My fiance was married once before, and his wife died unexpectedly. This was about five years ago. They were married for less than two years (although they had lived together for about two years before that). My fiance was in his early-to-mid-twenties at the time, and his first wife was in her late thirties. She had two teenage boys already, and my fiance was a step-dad to the boys for a couple of years (although, since the boys were pretty much grown before he came into the picture, he was not really a "father figure" to them.)
Since his first wife's death, my fiance has had limited contact with the family. I met them several times in the beginning of our relationship, and they are very nice. However - my fiance does not spend much time with them - actually, he hasn't contacted them at all in about a year, and has not returned their few phone calls - because he just wants to move on. The teenage boys are now all grown, one moved to another state, and one has since been married, had two kids, and divorced. Some of the family have tried to stay in contact with my fiance off and on, but he has mostly tried to distance himself from them. It's not that he doesn't like/love them, but it brings up painful memories for him (both of his wife's death and his mother-in-law's death).
I have always told my fiance that I am completely okay with him maintaining ties with his in-laws, if he wants to. I have ties to some of my in-laws from my first marriage as well. It is my fiance's choice not to. It's a difficult situation, and I try to let him decide what he wants to do, and just support that.
So...the other day, my fiance and I got excited because it was exactly five months till our wedding, and he posted in on his Facebook page. His former step-son saw it, and posted a message asking if he would be invited. (Sort of like "Hey, that's great! Haven't seen you in a long time! So, we're invited, right?")
How do we handle this? We don't want to hurt their feelings, but my fiance doesn't want to invite his in-laws to our wedding.

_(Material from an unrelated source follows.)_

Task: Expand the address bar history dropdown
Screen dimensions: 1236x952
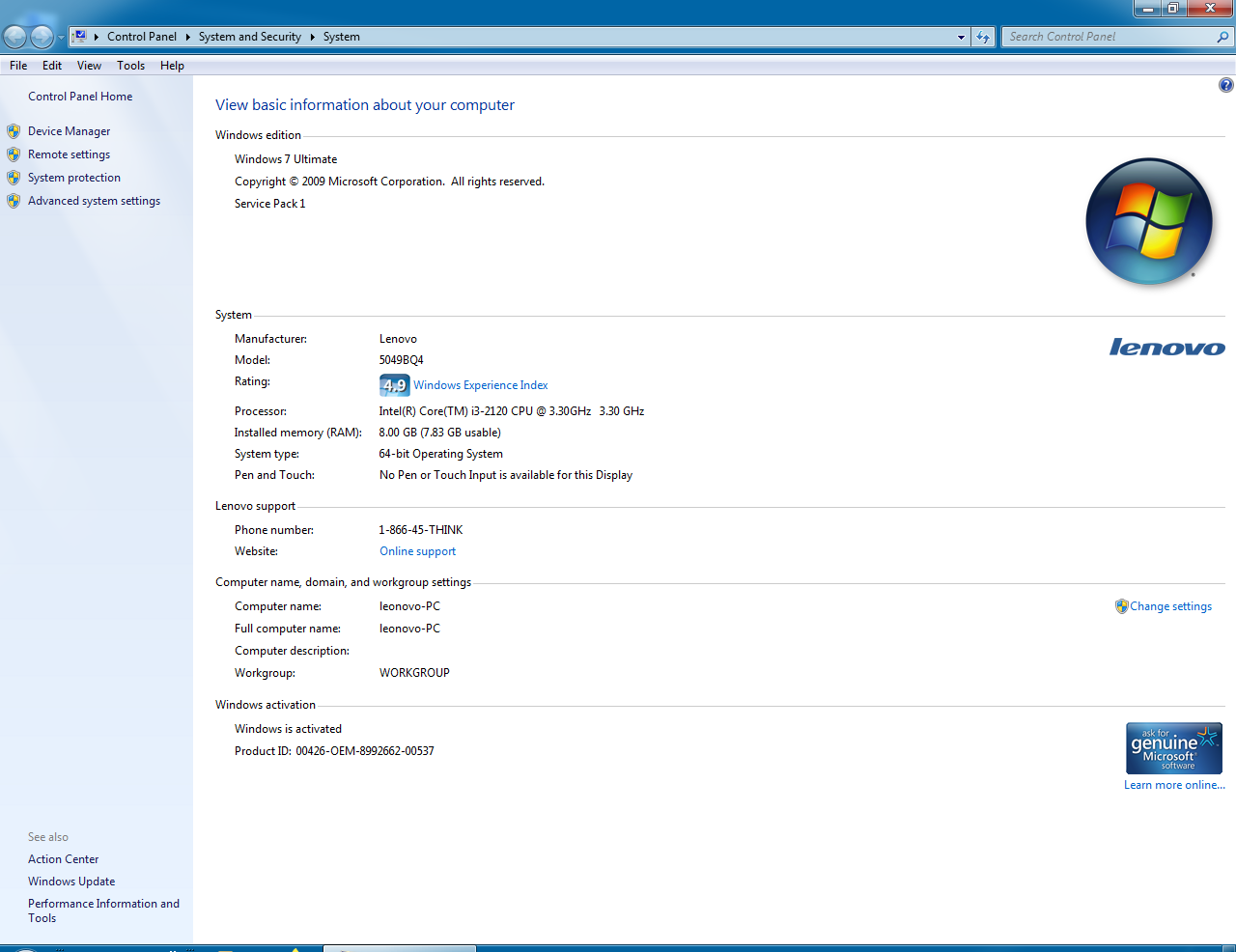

I would be okay with it if my fiance wanted to (in fact, I originally had planned on it), but he doesn't want to. It's a sad reminder on a day that should be happy. Plus, there's a vague uncomfortableness with having people from your first wedding see you getting remarried.
I don't feel right using the "we have limited space" theme, because they consider themselves to be family. I did post a reply that we are actually getting married in the Caribbean (we are), which sort of implies "no, you're not invited because we're eloping." However, we are having an at-home reception - which, if they hear about it, they will expect to be invited and be hurt if they're not.
If your FH make no move to invite any of his former in-laws or stepsons, then he has to realize that will be, essentially, the end of their relationship. The young men may be hurt, as they thought Step-Dad would be Step-Dad forever, but that's their issue to deal with.
It's totally FH's decision. If he decides not to invite them, then he's got to communicate that fact to them in definitive terms. It's best to be honest, straightforward and man-to-man.
"Joe, I've given a lot of thought to his. I have decided it would be inappropriate to have you at my wedding, thus you will not be invited."
Having said that, I do hope he changes his mind. As we get older, it's great to have young people involved in our lives. There's nothing wrong with his maintaining a positive relationship with these two guys. Younger people bring energy and life to the middle aged.
Thanks for the advice, AOTB. I talked to my fiance about it again when we met for lunch today, and he's leaning toward inviting them because "they only want what's best for me" as he put it. Although, he said we might need to warn the caterer that there won't be any leftovers from the buffet if this particular person is there.